Lo bueno de lo feo, si se me permite decir tal cosa, es que no podría salir de ningún lado en un mundo que no rebosara belleza. En 1938 un cuentacuentos inglés acuñó la palabra eucatastrophe para indicar el súbito e inesperado giro de los eventos de un relato de lo peor a lo mejor. Según dice este señor, tal cambio ocasiona un júbilo que satisface un deseo natural en el que escucha el cuento. ¡Tuvo que acuñar el término porque lo normal es hablar de catástrofes, y aún así dice que este anhelo es natural! Al giro de la palabra tendrá que aparecer algo muy maravilloso si acaso vamos a convencernos de que tuvo alguna buena razón para engendrar su neologismo. Si se quisiera poner a prueba esta «naturalidad» se necesitaría recordar, o mejor dicho, cada quién necesitaría recordar qué clase de placeres ha experimentado al contacto con los discursos, y con qué tipo de ellos. ¿Mas no es de lo más difícil de notar, lo natural de nosotros? Al primer momento tendremos que estar lidiando con qué creemos que es personal, sólo nuestro, adquirido como un gusto por el vino, con hábito paciente y una reiterada exposición; y qué estaba desde siempre allí, qué es de todos los hombres, y qué no podríamos haber cambiado más que a través de arteros métodos que nos enchuecaran como se curvan las matas a la fuerza para decorar los frescos arcos de los jardines italianos.

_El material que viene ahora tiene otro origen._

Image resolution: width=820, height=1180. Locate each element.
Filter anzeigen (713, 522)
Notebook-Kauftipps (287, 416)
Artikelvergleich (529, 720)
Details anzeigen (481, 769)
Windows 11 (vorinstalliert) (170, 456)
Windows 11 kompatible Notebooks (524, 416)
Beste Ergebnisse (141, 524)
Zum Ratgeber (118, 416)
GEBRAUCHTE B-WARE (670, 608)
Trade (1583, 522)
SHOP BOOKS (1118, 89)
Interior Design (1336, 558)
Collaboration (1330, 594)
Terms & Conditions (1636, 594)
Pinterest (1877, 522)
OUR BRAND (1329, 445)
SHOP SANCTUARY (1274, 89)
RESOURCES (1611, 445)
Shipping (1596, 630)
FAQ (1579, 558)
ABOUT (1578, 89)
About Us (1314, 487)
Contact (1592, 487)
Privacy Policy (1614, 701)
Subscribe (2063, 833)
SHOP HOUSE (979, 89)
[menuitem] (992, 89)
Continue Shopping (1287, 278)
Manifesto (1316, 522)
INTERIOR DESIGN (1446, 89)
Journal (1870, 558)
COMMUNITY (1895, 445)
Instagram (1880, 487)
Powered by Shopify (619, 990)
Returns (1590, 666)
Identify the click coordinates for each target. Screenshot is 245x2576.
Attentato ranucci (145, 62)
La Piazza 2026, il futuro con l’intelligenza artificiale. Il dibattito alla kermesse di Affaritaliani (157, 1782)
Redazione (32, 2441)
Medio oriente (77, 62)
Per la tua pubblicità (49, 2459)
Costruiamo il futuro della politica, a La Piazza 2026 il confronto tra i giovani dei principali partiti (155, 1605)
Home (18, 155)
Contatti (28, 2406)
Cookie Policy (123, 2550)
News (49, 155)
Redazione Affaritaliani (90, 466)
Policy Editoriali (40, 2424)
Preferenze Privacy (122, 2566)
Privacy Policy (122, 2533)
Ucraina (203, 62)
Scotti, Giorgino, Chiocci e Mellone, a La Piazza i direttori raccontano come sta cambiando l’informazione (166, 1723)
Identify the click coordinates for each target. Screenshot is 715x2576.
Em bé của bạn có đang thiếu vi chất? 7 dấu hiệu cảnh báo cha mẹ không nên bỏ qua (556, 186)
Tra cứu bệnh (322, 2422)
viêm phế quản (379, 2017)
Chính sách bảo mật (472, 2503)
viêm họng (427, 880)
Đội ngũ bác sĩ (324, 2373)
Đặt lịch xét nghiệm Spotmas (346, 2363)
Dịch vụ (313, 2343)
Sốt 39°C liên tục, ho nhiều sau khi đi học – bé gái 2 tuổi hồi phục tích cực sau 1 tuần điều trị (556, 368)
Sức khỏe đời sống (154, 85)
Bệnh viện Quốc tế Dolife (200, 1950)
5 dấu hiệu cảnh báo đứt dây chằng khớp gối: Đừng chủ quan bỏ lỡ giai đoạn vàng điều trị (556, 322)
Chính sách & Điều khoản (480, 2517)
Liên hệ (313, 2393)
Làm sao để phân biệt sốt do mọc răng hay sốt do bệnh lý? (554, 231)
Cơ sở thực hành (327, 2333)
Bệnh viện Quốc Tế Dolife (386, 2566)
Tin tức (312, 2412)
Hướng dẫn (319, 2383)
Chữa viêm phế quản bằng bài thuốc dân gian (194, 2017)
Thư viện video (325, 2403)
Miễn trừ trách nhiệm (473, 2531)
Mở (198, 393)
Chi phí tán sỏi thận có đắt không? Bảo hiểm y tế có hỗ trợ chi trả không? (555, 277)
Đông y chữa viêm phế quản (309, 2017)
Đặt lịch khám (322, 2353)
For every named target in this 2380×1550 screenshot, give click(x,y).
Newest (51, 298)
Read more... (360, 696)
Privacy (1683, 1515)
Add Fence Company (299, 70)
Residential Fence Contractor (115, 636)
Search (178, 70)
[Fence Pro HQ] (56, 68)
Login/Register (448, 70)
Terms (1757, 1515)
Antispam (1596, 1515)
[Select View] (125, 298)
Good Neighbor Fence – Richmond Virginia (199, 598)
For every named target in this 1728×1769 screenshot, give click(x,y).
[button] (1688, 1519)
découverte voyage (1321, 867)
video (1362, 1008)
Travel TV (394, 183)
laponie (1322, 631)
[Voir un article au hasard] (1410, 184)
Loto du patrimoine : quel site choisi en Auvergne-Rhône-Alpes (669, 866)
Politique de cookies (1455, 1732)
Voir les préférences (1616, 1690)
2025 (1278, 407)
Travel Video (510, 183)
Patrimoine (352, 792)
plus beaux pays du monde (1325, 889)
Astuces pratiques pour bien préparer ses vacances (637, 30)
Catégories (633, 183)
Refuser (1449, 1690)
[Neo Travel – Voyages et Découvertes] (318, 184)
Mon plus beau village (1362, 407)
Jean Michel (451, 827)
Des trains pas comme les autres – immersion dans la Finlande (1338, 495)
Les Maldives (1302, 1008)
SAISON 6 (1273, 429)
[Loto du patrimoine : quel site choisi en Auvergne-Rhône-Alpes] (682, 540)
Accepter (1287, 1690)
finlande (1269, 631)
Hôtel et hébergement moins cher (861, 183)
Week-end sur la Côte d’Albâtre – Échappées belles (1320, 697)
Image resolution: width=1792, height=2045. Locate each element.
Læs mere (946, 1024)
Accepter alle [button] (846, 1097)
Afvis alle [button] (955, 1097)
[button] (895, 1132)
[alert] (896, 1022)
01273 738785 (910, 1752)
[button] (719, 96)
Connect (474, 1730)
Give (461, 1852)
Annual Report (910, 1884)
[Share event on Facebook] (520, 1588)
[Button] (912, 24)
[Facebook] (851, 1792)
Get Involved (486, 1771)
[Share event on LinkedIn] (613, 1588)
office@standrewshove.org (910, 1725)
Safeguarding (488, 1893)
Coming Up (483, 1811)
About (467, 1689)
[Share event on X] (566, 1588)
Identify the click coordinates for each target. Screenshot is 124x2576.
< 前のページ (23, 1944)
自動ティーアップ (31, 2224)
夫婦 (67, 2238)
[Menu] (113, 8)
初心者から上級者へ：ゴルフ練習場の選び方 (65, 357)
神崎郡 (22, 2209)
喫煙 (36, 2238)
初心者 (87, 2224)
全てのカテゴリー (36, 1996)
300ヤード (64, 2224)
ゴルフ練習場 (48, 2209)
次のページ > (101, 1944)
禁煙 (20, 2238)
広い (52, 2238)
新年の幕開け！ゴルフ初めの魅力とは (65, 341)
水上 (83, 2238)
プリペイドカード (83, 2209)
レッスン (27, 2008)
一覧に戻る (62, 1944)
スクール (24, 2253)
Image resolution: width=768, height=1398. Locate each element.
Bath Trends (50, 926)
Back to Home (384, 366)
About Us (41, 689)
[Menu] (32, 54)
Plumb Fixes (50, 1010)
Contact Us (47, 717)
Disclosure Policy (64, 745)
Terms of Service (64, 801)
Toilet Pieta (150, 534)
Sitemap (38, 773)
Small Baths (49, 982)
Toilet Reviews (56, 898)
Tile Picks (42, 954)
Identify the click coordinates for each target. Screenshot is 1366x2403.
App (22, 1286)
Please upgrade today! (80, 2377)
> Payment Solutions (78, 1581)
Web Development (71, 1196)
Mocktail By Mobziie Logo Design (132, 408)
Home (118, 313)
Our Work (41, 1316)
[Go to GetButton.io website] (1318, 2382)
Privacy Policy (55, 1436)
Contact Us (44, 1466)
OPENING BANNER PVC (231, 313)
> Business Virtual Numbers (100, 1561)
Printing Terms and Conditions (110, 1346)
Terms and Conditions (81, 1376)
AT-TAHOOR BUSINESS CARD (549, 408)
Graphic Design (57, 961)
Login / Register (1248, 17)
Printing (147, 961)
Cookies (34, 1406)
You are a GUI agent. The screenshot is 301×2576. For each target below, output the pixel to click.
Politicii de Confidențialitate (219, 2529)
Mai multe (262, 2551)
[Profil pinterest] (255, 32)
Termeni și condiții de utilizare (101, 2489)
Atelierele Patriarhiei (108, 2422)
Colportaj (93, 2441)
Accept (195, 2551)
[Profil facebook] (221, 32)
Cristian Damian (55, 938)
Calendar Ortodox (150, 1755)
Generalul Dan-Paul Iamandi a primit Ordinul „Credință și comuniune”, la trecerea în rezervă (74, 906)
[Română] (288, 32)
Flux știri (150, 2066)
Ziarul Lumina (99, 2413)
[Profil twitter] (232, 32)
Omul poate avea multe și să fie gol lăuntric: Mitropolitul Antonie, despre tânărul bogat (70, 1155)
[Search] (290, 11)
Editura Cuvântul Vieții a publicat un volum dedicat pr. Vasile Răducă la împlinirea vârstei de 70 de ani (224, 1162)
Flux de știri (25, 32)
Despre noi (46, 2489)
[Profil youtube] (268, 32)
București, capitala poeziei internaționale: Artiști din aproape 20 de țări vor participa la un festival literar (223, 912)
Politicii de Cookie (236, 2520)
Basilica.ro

Afortunadamente para nuestro propósito, la profundidad de este problema ni siquiera tiene que avistarse si se quiere poner en evidencia la irresponsable falsedad de los feístas, pues «naturaleza» quiere decir por lo menos dos cosas: una, cuando habla de lo óptimo; otra, cuando habla de lo posible. El hombre es capaz de la voracidad más vil y rapaz sobre la tierra, el mal del mundo humano puede extenderse al mal del mundo, y el peor de los hombres sobrepasa en males con facilidad a la bestia más hosca y destructiva. Sin embargo, desear que ésta sea la imagen que representa al hombre es un deseo más afín a esta baja criatura, que a la verdad. Que la naturaleza del hombre le permita tal bajeza no nos aleja de poder notar con facilidad que ésa no es su mejor cara. Los feístas, por este deseo (quizá perverso), dirán que hablar del hombre decente y responsable, de las buenas costumbres y las sanas relaciones humanas, es parlotear sobre buenas pero vanas esperanzas; dirán también que los otros, ciegos por su ímpetu de que el mundo fuera un mejor lugar, nunca hablan de cómo son las cosas, sino sólo de cómo deberían de ser. Todo eso es mentira. El mundo es el lugar de bellezas insospechables y maravillas que arrancan el aliento para devolverlo dignificado, de acciones que merecen nuestra admiración a gritos y aplausos, y de profundas inspiraciones de respeto y veneración; y el mundo también es el lugar de terrible ignominia y vergonzosa decadencia, de abominaciones de carácter y de figura, de deshonras inescapables y hondas tristezas. El mundo real es éste, y el ser humano real vive en él. No parece tan descabellado que un deseo de experimentar el júbilo de lo bueno sea sana y naturalmente satisfecho en un relato del que se espera «la verdad», lo real. El puro placer de vivir bien luce con un cálido tintineo la dignidad del ser humano: aunque haya pocos, los buenos seres humanos actúan y dicen bien. La gran cantidad entre la que la mayoría nos contamos, lo intenta.


[1] Es como pintar caballos para que parezcan vacas ante las cámaras; y para simular caballos, amarrar un montón de gatos y ya.